Мы с Валькой сидели в углу, смотрели на танцующие пары своих вчерашних одноклассников и одноклассниц и тихо тосковали. Сами толком танцевать не умели, да и стеснялись своего затрапезного вида. Потом Иван и Марина неожиданно исчезли. Уже в конце вечера меня вызвала во двор подруга Марины, испуганно сказала:

— С нею что-то случилось страшное...

— С кем?

— С Мариной.

— Где она?! — заорал я, чувствуя, как сердце дрогнуло, заколотилось о ребра и вдруг упало куда-то вниз, в голову ударила тугая струя крови, потемнело в глазах.

— Я спрашиваю, где Марина?! Чего молчишь, дура?

— А ты не ори и не обзывайся! Сам дурак! В саду она.

Марина, в разорванном и испачканном землей платье, ничком лежала на скамейке, и плечи ее судорожно тряслись от рыданий. Я сел рядом, рывком поднял ее, с яростью спросил:

— Что случилось?! Говори! Я убью этого гада!

— Это... не он... — давилась она слезами.

— А кто?!

— Я их не знаю... Трое... на берегу озера... Я еле вырвалась, они гнались за мной... Как я теперь... домой в таком виде... появлюсь...

— Вы что, на Светлое с Иваном ходили? — меня прямо трясло от бессильной ярости. — Говори!

— На лодке хотели... покататься...

— Иван где?

— Не знаю...

— Ладно, сейчас отведу тебя домой. Только Вальку предупрежу, чтоб не ждал...

Вальку в ту ночь я нашел на огороде. Растерзанный, он лежал на груде ботвы молодой картошки и скрипел зубами — то ли от злости, то ли от боли. Набросился на меня:

— Ты почему не сказал, что этот подонок оставил Марину трем негодяям, а сам трусливо бежал?

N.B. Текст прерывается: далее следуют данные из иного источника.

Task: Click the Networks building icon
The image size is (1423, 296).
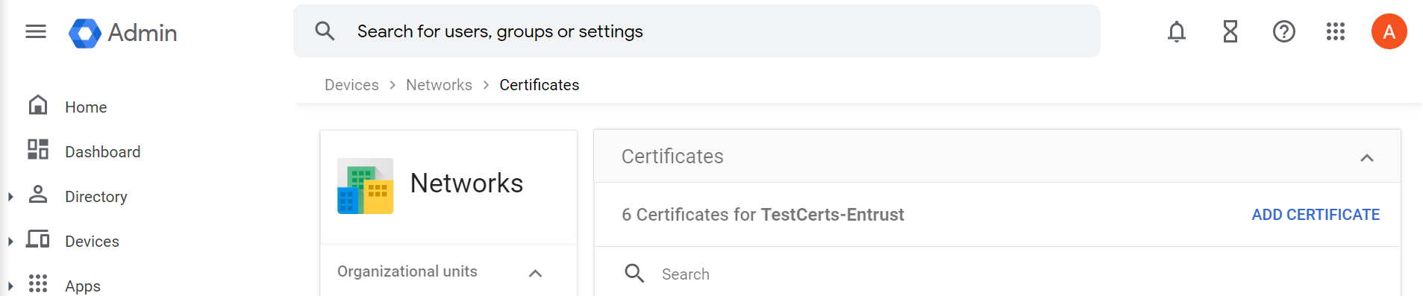Action: coord(366,186)
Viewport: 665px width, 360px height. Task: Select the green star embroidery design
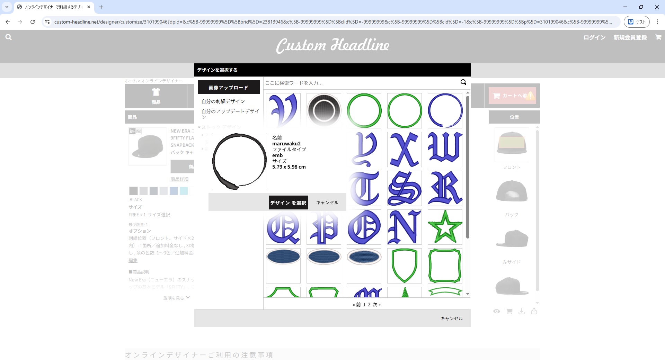(445, 227)
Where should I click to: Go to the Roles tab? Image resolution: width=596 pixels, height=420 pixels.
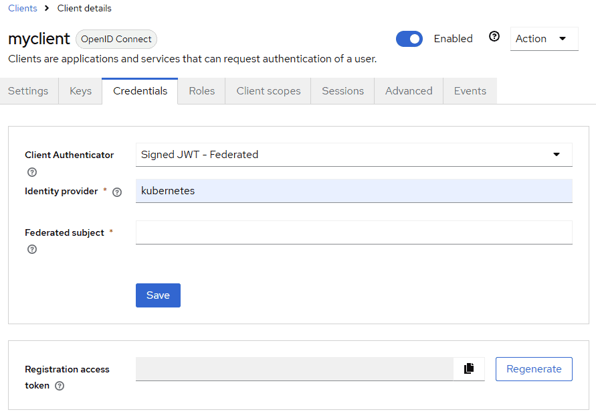coord(201,91)
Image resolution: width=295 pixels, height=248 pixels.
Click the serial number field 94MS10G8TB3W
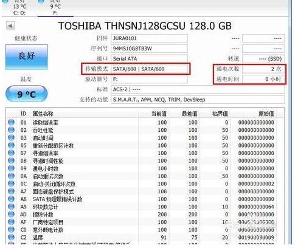click(149, 49)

— А ты откуда об этом знаешь?

— Он сам, когда шли домой, проговорился. Но я ему ввалил!

— Да и тебе тоже досталось.

— A-а, ерунда! До отъезда заживет...

Мой экскурс в прошлое прервал голос Марины:

— Кушать подано, товарищ полковник!

Она, уже переодетая в легкое штапельное платье, стояла в проеме двери и с улыбкой смотрела на меня. Я поднялся с кресла. Потревоженная Тяпа недовольно зарычала.

В комнате, служившей, очевидно, и столовой, и гостиной, был накрыт стол. Посредине, между тарелками с закуской, стояла бутылка шампанского. Уловив мой взгляд, Марина пояснила:

— От новогодних праздников осталась. Открывай, Игорь. Отметим встречу. Ведь не виделись почти четыре десятка лет. Целая эпоха!

— Раньше на родине бывал часто, но не знал, что ты тут живешь.

— Я тут сравнительно недавно, всего шесть лет. Это дом родителей мужа. До этого мы в Мурманске жили...

Я наполнил бокалы.

— За тебя, Марина!

— За всех нас, за нашу юность. За светлую память о Валентине. Не смогла, не решилась я поехать на его похороны, это было выше моих сил. Пусть лучше останется в моей памяти живым. А тут еще простуда привязалась...

Она пригубила рюмку, начала тихо рассказывать:

— Неудачно сложилась жизнь Валентина. Частенько он ко мне заглядывал, чтобы отвести душу. Только не подумай чего-либо лишнего. Как-то слишком уж по-матерински я к нему относилась, хотя и знала, чувствовала, что он продолжает меня любить еще со школьных времен. Мне почему-то он все время казался мальчиком, большим, неуклюжим, поседевшим мальчиком, который со своей щепетильной честностью и порядочностью так и не выбрался из комсомольской юности. Иной раз становилось страшно за его неприспособленность к жизни, за его доверчивость к людям. Очень уж тяжело переживал он, когда вскрылись язвы брежневской эпохи: «Марина, почему такое было возможно? Почему молчали члены ЦК, Политбюро, пресса? Почему обманывали народ?..» Святая наивность! Она и привела его к роковому концу...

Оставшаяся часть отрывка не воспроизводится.